Anybody that goes through this is gonna make these ugly mistakes and they never forget it.

So, yeah, he took it personally.

He had a bad night in front of a lot of people.

It's like a bad performance.

You know, Judy Garland had some awful performances and maybe she was drunk on her ass, but for whatever reason, the greatest artists of all time have all had bad nights.

So this was a bad night.

But I really, but I was wrong, too.

I didn't need a place to go.

I already had a place.

They were taking care of me.

I was doing what I do and it wasn't successful and in a commercial way, and that doesn't matter.

That means nothing.

That's one more step down the road.

Every once in a while things are gonna work great and people are gonna love it and fantastic.

Everybody buys it.

You're great.

And then a couple of days later you're, you know, you've had it again.

You know, and it just goes up and down.

But you can't worry about that.

It's all an accident.

If you're truly doing what you wanna do, then you don't care about that.

And if you're truly a manager managing somebody who wants to do an artist that is truly creating, then you don't care either.

You just wanna make sure that each piece is presented in a way that is apropos to that piece, you know?

It gotta be presented in a way that makes sense, that respects the piece for what it is.

Doesn't try to sell it as something it isn't, key thing, and just respects it for what it is.

Don't try to make everything, you know, be the same and be a big hit.

That's not gonna happen.

Longevity doesn't work that way.

I think he had fun with everything he did and that's why he did it.

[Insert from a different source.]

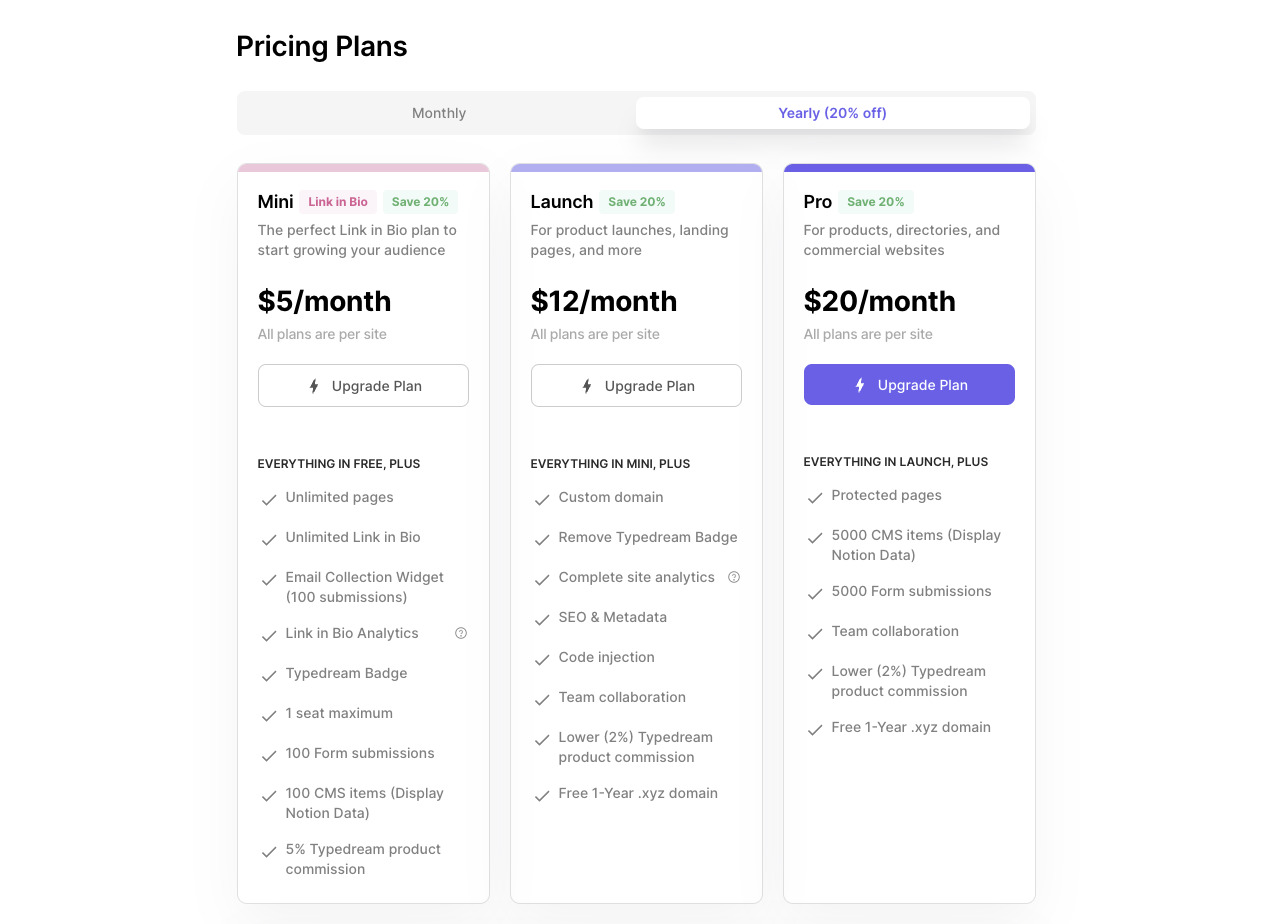The width and height of the screenshot is (1272, 924).
Task: Click the Save 20% badge on the Pro plan
Action: point(876,202)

I think he did it because he wanted to do it.

- [Interviewer] And what is it he wanted to do?

- Whatever he felt like doing.

- [Interviewer] But as of- - I don't know what he wanted to do.

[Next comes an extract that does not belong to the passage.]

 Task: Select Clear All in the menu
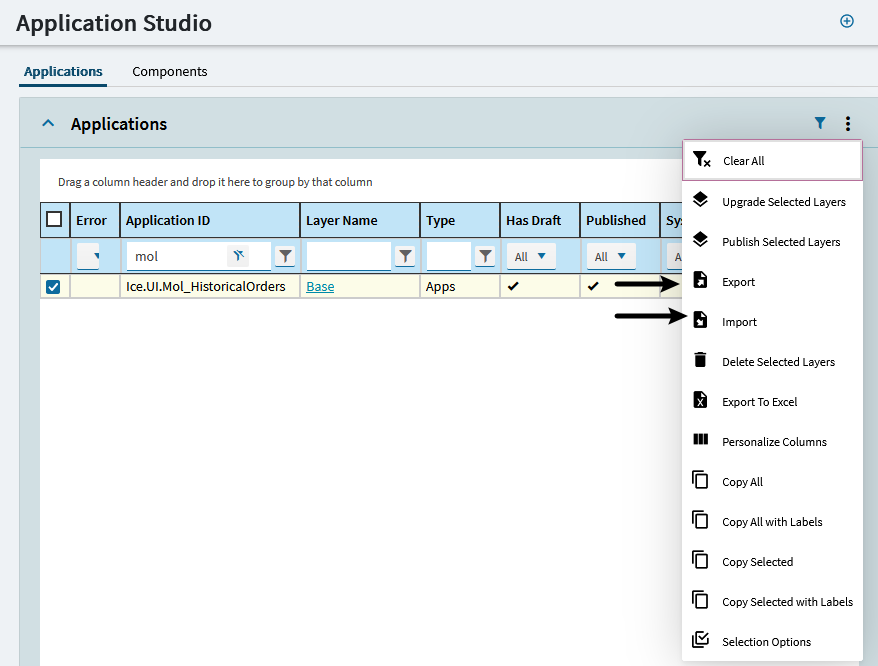743,161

I know he did what he wanted to do though, and he had to decide he wanted to do it.

But I don't know the motivation.

I don't know necessarily that he made deals for the Eagles because he thought the Eagles were the best thing since canned beer came out, or whether he thought that he was making the deals for the Eagles because he wanted to make the deal and he wanted to.

To him, it may have been more like a move on a Monopoly table.

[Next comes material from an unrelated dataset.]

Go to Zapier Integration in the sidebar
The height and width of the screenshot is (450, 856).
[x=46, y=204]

It might've been a gamble.

It might've been some kinda manipulation.

It might've been some negotiation that he just wanted to do with somebody who he wanted to negotiate with, who he had something that he could deal with in the picture with it, in that ambience with that guy or a woman, whoever it was.

But I don't think it's, I don't agree with him being ruthless or being whatever he needed to be to get it done.

I don't think that was it.

I think he was just having a good time with it.

No matter how obscenely intense he seemed to be about it, at the end of the day, he was laughing his ass off about this stuff, even if he was telling everybody else that he wasn't.

It was all part of the performance.

He was, you know, a performance artist.

The art of the deal was his stage.

It's not about those other things.

He's a performer.

He's like Charlie Chaplin.

He's like one of those people, an artist.